*** Opening Source material ***

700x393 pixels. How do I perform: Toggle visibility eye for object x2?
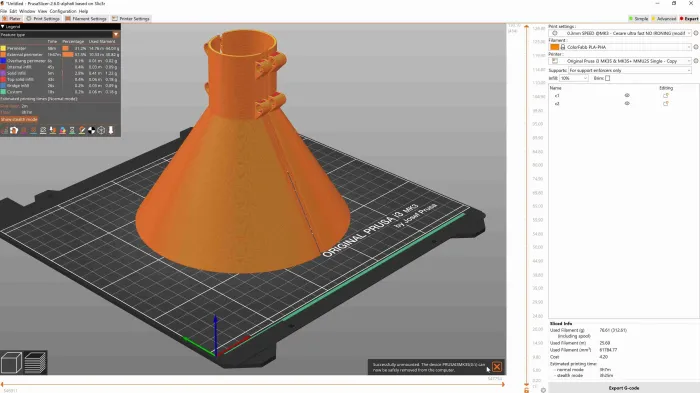click(x=627, y=104)
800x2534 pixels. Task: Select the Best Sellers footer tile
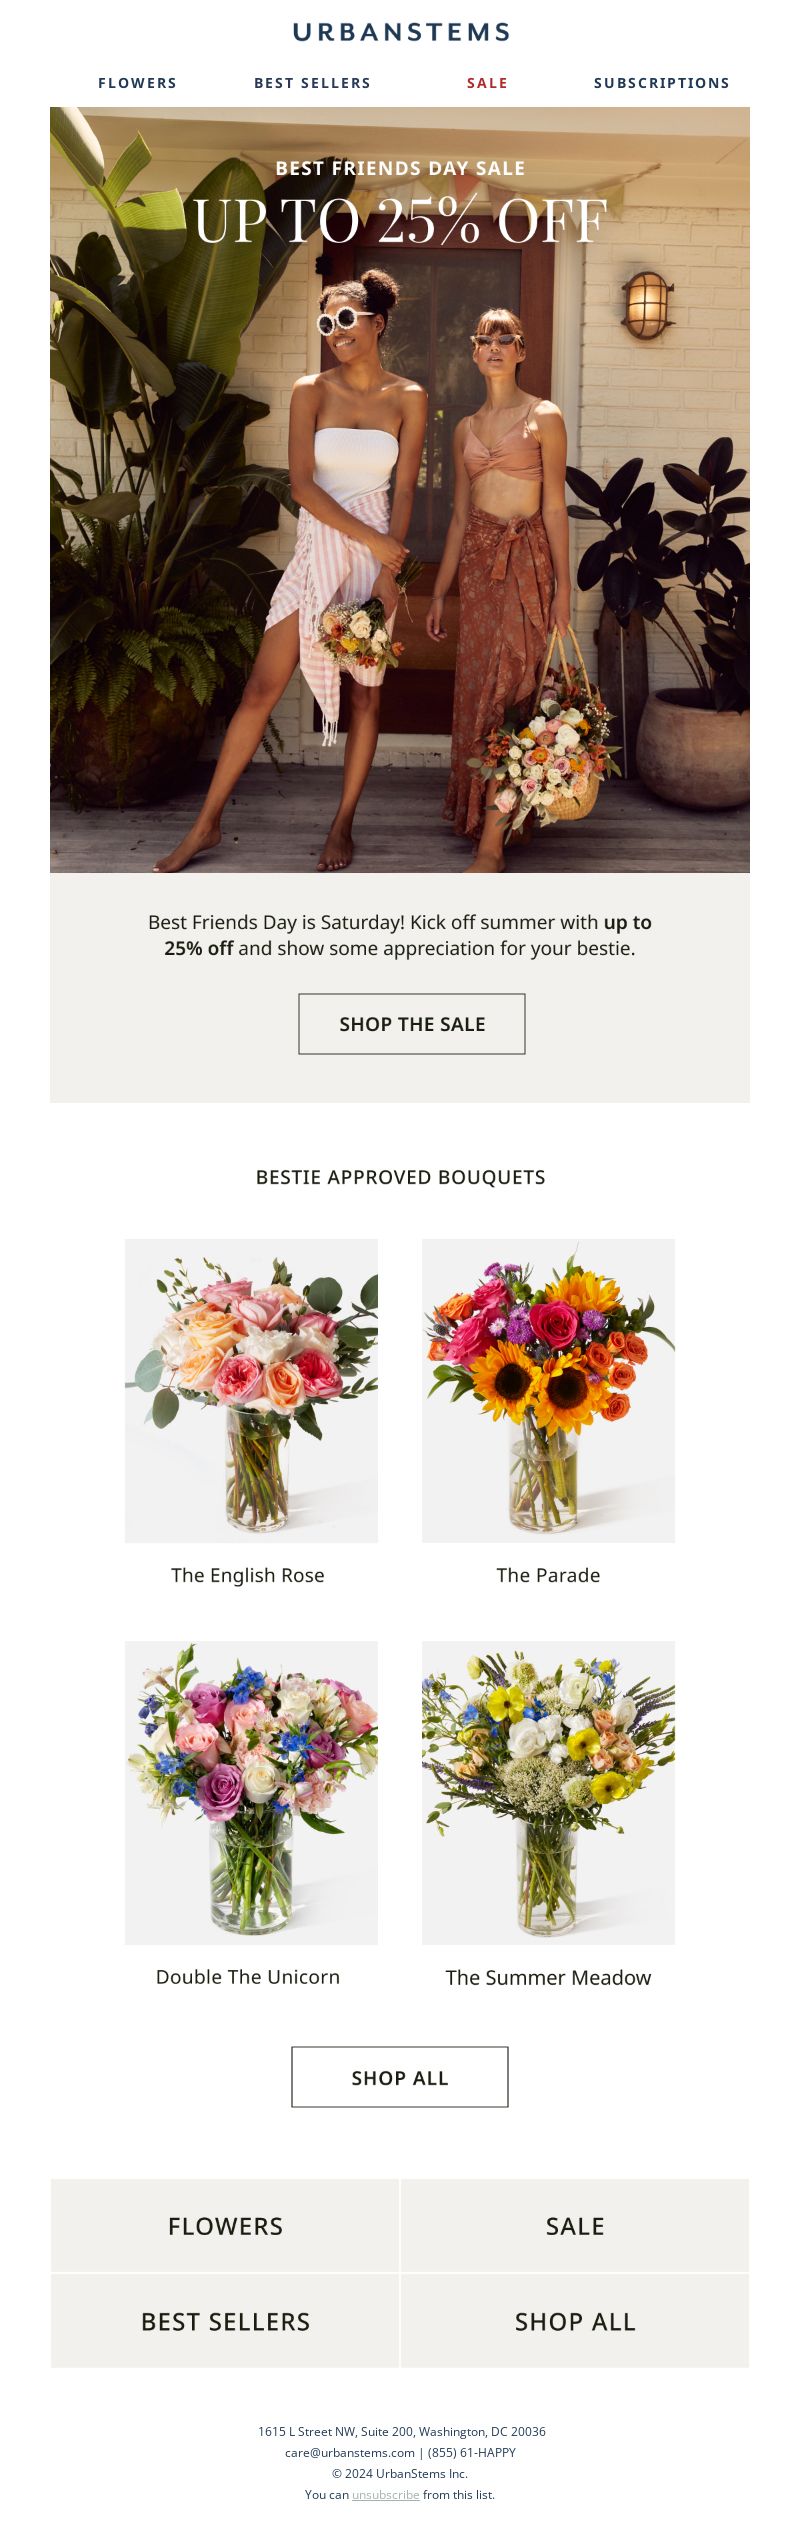pyautogui.click(x=225, y=2321)
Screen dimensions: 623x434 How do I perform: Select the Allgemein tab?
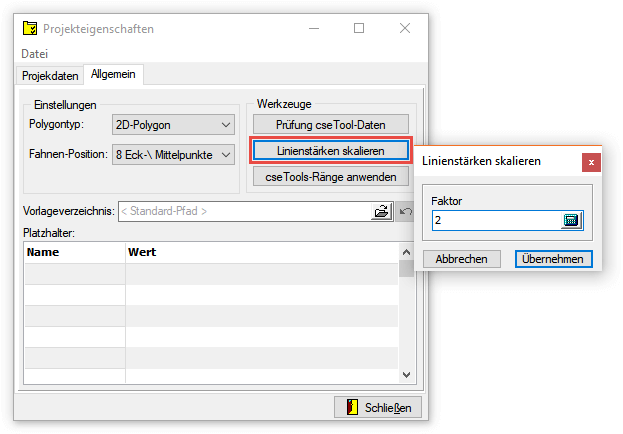114,75
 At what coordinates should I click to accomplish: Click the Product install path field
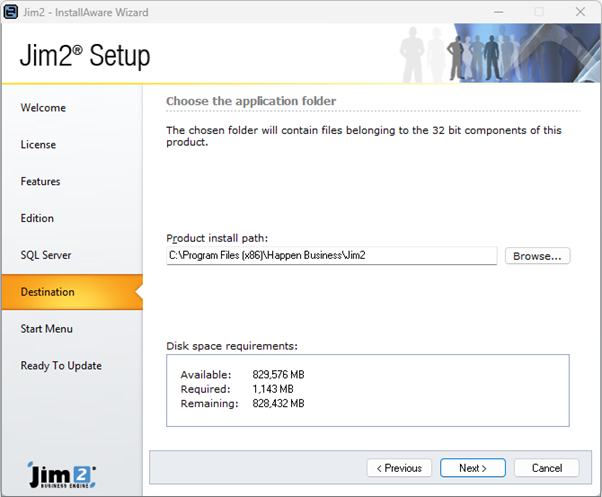tap(331, 256)
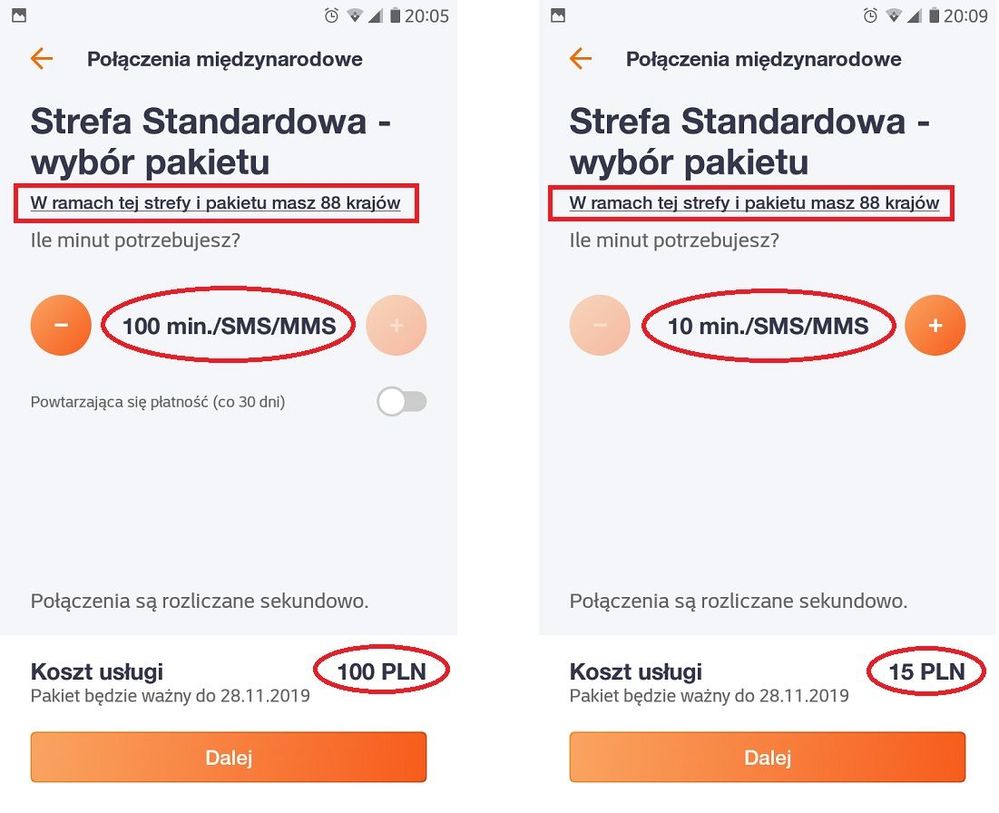Image resolution: width=999 pixels, height=813 pixels.
Task: Tap back arrow on the 20:09 screen
Action: (x=580, y=59)
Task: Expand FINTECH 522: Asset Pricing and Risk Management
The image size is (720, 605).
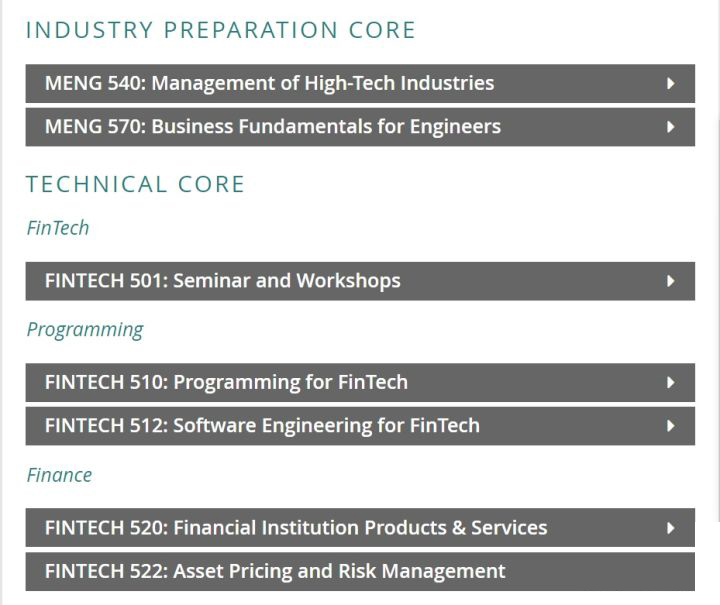Action: coord(275,572)

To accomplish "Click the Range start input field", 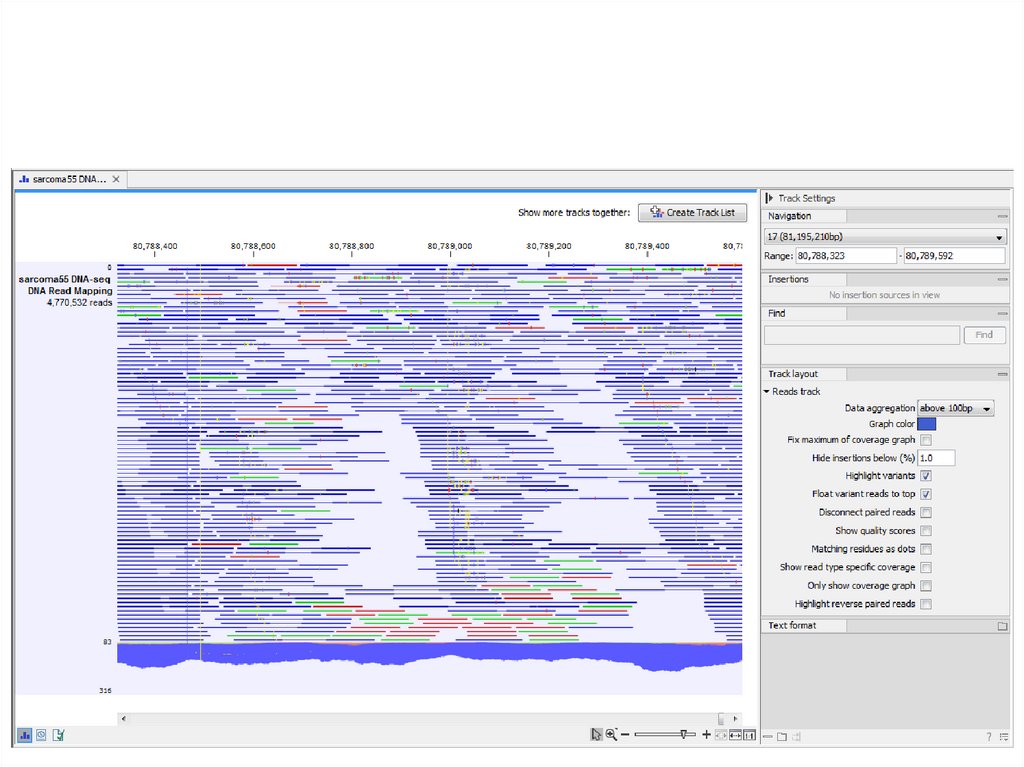I will click(846, 256).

*** Closing Source material ***

Instructions for the task:
Once the line with "Screen dimensions: 623x434" is found in the data above, reproduce it and each line after it exactly, through the line with "Task: Expand FINTECH". Omit the pictures.

Result:
Screen dimensions: 623x434 How do I perform: Select the Allgemein tab?
114,75
 At what coordinates should I click to accomplish: Click the Product install path field
tap(331, 256)
Image resolution: width=999 pixels, height=813 pixels.
Task: Tap back arrow on the 20:09 screen
Action: (x=580, y=59)
Task: Expand FINTECH 522: Asset Pricing and Risk Management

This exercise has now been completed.